Texto

☆ ☆ ☆ ☆ ☆

Si usted consigue superar esa nueva Gran Muralla en la que se ha convertido obtener un visado para venir a China este verano olímpico, se encontrará un Pekín que no se parece en nada al que dejaron ni los emperadores de dinastías milenarias ni Mao Zedong. No se asuste; por supuesto que siguen en pie la Ciudad Prohibida, el Palacio de Verano, la Gran Muralla y los templos del Cielo y de los Lamas. De hecho, hasta el retrato del revolucionario líder comunista sigue presidiendo impertérrito la plaza de Tiananmen, en cuyo mausoleo se encuentra embalsamado el cuerpo del Gran Timonel.

Pero treinta años de reformas capitalistas y un crecimiento económico sostenido en torno al 10 por ciento han cambiado por completo la faz de esta gigantesca ciudad de 16 millones de habitantes y que ocupa lo mismo que toda Bélgica (casi 17.000 kilómetros cuadrados). Donde antes había hutongs, los típicos y estrechos callejones chinos con casas bajas de ladrillo gris, hoy se levantan imponentes rascacielos de acero y cristal que no tienen nada que envidiarle a los de Nueva York. Por las grandes avenidas donde antes circulaban riadas de bicicletas, el vehículo oficial de la otrora humilde China proletaria, hoy están atrapados más de tres millones de coches en un permanente atasco capaz de desesperar al conductor con más paciencia oriental. Y donde antes sólo se veía a trabajadores de fábricas estatales y campesinos de cooperativas colectivas ataviados con el legendario traje Mao, en la actualidad hay jóvenes con imposibles pelos de punta que visten con marcas de moda y bellas muchachitas apenas cubiertas por diminutas minifaldas que caminan ágilmente sobre sus altísimos zapatos de tacón

. Por todo ello, Pekín es hoy una ciudad mucho más moderna, rica y cosmopolita, pero también con bastante menos encanto. Debido a esta frenética revolución urbanística que ha arrasado la mayoría de los hutongs, resulta difícil perderse por una callejuela con característico sabor chino fuera de los pocos barrios históricos del centro que aún quedan en pie.

Antes de que dichos hutongs acaben siendo demolidos o artificialmente remodelados como si fueran un decorado de cartón-piedra, como ya está ocurriendo en la avenida comercial Qianmen (en el extremo sur de la plaza de Tiananmen), el viajero debería vagar sin rumbo por estas calles para descubrir la esencia del Pekín más auténtico. Una de las más pintorescas es, sin duda, Dashilan, plagada de tiendas, salones de té y restaurantes emblemáticos como Tian Hai, un añejo pero encantador establecimiento de dos plantas que sirve comida del viejo Pekín mientras en la televisión se suceden, una tras otra, interminables y estridentes funciones de ópera china.

☆ ☆ ☆ ☆ ☆

Material proporcionado
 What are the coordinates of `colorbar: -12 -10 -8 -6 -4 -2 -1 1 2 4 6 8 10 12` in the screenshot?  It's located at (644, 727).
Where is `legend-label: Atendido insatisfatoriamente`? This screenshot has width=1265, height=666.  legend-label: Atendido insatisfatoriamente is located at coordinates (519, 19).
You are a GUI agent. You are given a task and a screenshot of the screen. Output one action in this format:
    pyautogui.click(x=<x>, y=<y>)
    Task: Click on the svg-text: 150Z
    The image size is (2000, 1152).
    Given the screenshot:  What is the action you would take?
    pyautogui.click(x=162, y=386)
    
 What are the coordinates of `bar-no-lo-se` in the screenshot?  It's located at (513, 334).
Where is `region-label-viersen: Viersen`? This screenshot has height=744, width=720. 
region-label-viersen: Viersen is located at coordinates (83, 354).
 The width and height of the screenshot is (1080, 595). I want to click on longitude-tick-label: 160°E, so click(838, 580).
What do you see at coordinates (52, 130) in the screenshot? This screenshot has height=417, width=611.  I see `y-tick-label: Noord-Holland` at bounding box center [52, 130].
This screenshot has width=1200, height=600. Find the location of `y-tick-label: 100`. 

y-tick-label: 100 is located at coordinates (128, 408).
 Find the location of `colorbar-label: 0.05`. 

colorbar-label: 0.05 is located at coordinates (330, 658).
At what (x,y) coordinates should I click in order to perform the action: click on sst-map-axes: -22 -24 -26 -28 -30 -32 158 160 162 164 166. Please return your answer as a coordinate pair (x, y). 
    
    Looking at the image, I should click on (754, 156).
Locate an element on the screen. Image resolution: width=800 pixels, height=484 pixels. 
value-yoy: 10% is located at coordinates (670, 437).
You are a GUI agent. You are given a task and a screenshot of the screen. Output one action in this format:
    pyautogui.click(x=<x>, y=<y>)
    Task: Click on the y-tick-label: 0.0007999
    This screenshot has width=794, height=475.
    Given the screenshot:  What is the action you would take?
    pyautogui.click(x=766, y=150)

☆ ☆ ☆ ☆ ☆

Enunciado
Prosiga el texto sobre la transformación de Pekín a partir de su última oración. El listado es material aparte y no guarda relación con el texto sobre Pekín.

Respuesta
Pero es, sin duda, alrededor de esta calle donde la realidad de Pekín aguarda al visitante, que no ha de dudar ni un instante en adentrarse en los estrechos callejones adyacentes y hasta en las casas de sus vecinos. En verano, pasear al anochecer por los hutongs del lago de Hou Hai o de la Torre del Tambor supone una experiencia única porque los pequineses, afables y curiosos por naturaleza, disfrutan sentándose al fresco en las puertas de sus viviendas para charlar y beber cerveza y, aunque no hablen inglés, responden con una sincera sonrisa cualquier saludo procedente de un extranjero. Para romper el hielo inicial, no estaría mal que el viajero aprendiera un par de frases típicas, como Ni hao (hola) y Xie xie (gracias), que pueden abrirle más de puerta para visitar las casas de los hutongs. Dichas viviendas, que cuentan con un patio central pero carecen de baño, suelen estar ocupadas por una decena de familias que viven, comen y duermen hacinadas en pequeños cuartos destartalados y polvorientos y donde no parece caber ya ni un alfiler. Para reponerse de esta impresión, viene bien darse un buen soplo de aire fresco en el parque de las Colinas Fragantes (Xiangshan Gongyuan), que por hallarse a las afueras de Pekín suele ser obviado por los turistas. Aunque la mejor estación del año para visitarlo es el otoño, cuando las hojas de arce cubren de rojo sus laderas, es un lugar bastante fresco y natural para huir del ruido, el calor y el bochornoso calor que hace en la ciudad en verano. Desde la cima, a la que se puede subir en telesilla, se obtienen unas vistas espectaculares de Pekín y del templo de las Nubes Azul Celeste, situado cerca de la puerta norte.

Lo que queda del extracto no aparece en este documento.